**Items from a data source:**
********************

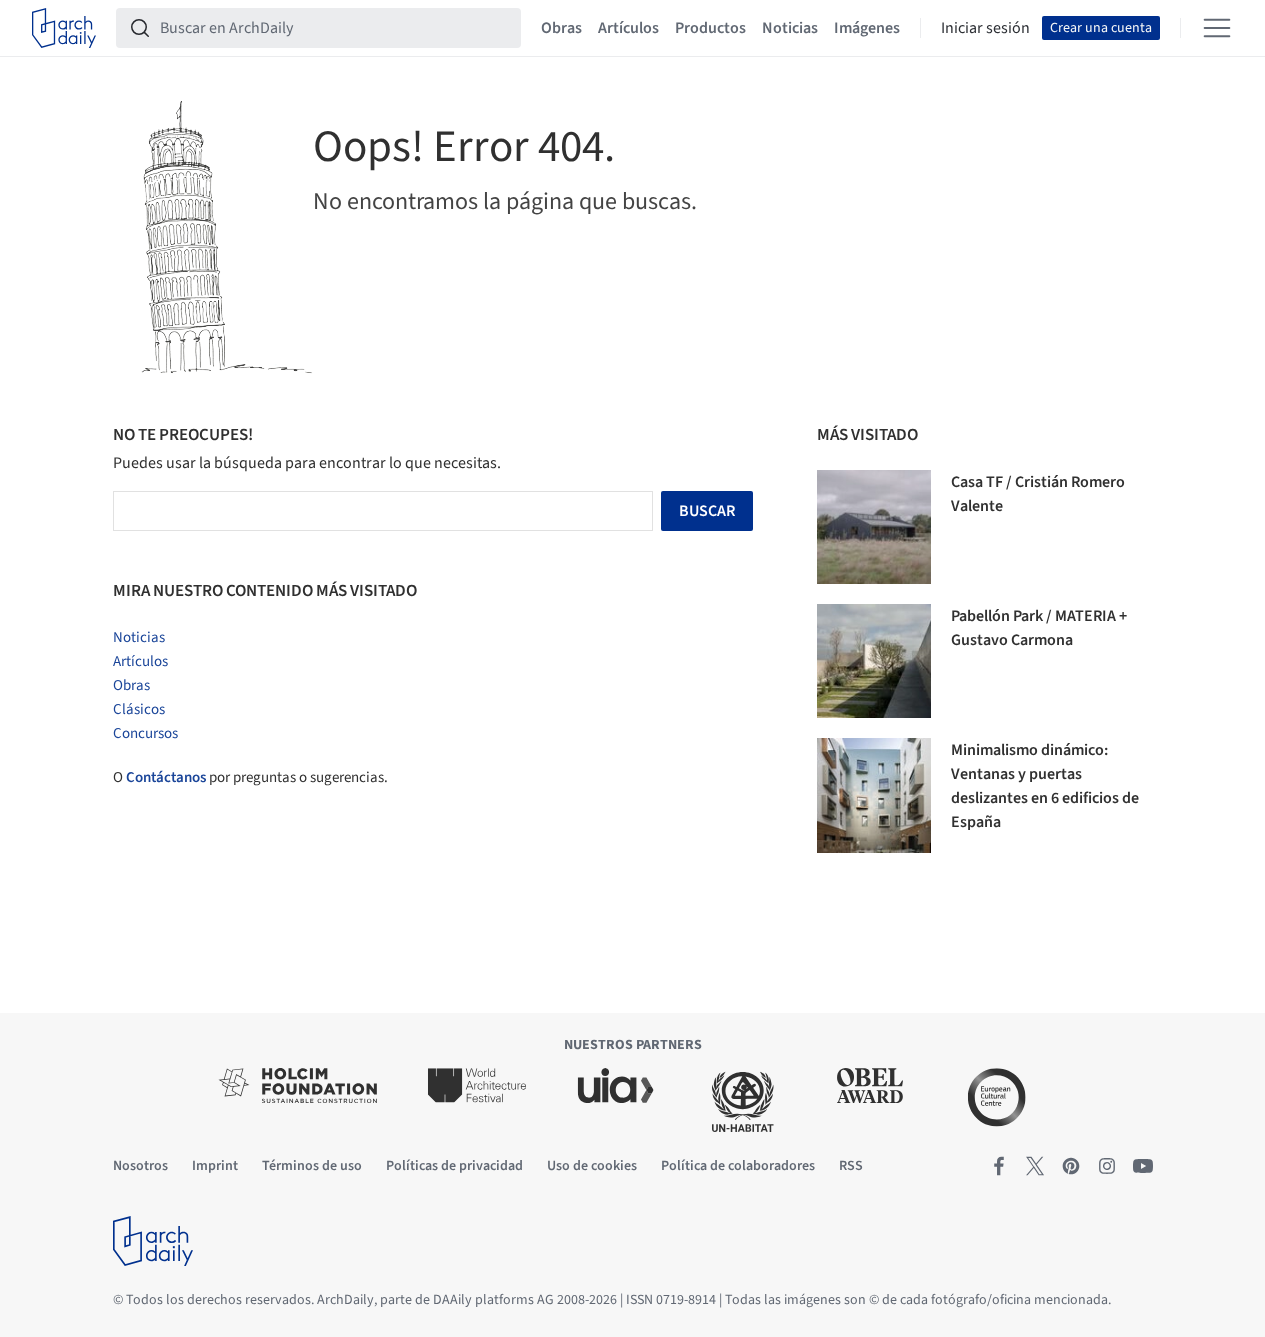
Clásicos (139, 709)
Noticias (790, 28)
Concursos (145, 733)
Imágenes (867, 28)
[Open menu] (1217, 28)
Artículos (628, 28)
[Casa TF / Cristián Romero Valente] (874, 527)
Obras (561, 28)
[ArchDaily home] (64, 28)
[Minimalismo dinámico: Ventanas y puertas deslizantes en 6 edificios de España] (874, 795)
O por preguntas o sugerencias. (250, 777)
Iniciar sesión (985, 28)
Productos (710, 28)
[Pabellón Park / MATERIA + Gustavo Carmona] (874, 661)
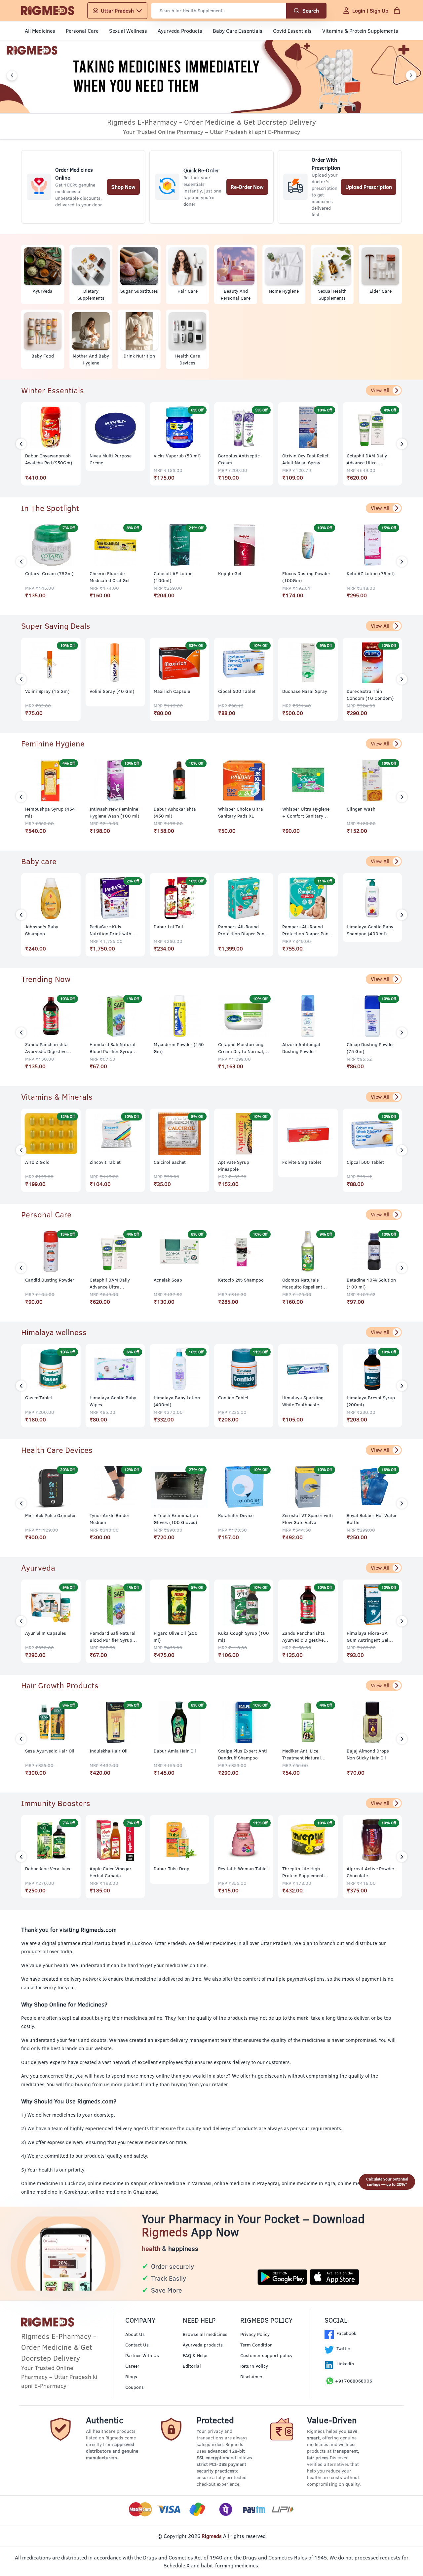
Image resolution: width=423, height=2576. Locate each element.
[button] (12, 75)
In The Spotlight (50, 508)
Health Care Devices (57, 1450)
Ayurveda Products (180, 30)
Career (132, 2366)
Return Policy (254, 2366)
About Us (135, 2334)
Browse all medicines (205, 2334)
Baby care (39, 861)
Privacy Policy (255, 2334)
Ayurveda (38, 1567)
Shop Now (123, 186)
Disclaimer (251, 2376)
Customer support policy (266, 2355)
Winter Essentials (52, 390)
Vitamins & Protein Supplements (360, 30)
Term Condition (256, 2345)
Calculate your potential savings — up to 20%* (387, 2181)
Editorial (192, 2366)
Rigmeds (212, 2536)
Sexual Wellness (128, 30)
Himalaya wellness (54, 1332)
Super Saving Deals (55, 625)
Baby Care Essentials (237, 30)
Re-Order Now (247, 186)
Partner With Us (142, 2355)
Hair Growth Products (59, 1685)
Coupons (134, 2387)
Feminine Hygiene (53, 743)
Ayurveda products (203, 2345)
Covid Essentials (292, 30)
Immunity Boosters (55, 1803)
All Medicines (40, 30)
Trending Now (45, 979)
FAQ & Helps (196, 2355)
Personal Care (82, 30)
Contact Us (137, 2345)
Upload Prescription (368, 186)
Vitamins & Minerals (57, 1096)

********************

**PROMPT:** Look through the entries above; find each line with the word "Essentials" and copy it.

**EXERCISE RESPONSE:**
Winter Essentials (52, 390)
Baby Care Essentials (237, 30)
Covid Essentials (292, 30)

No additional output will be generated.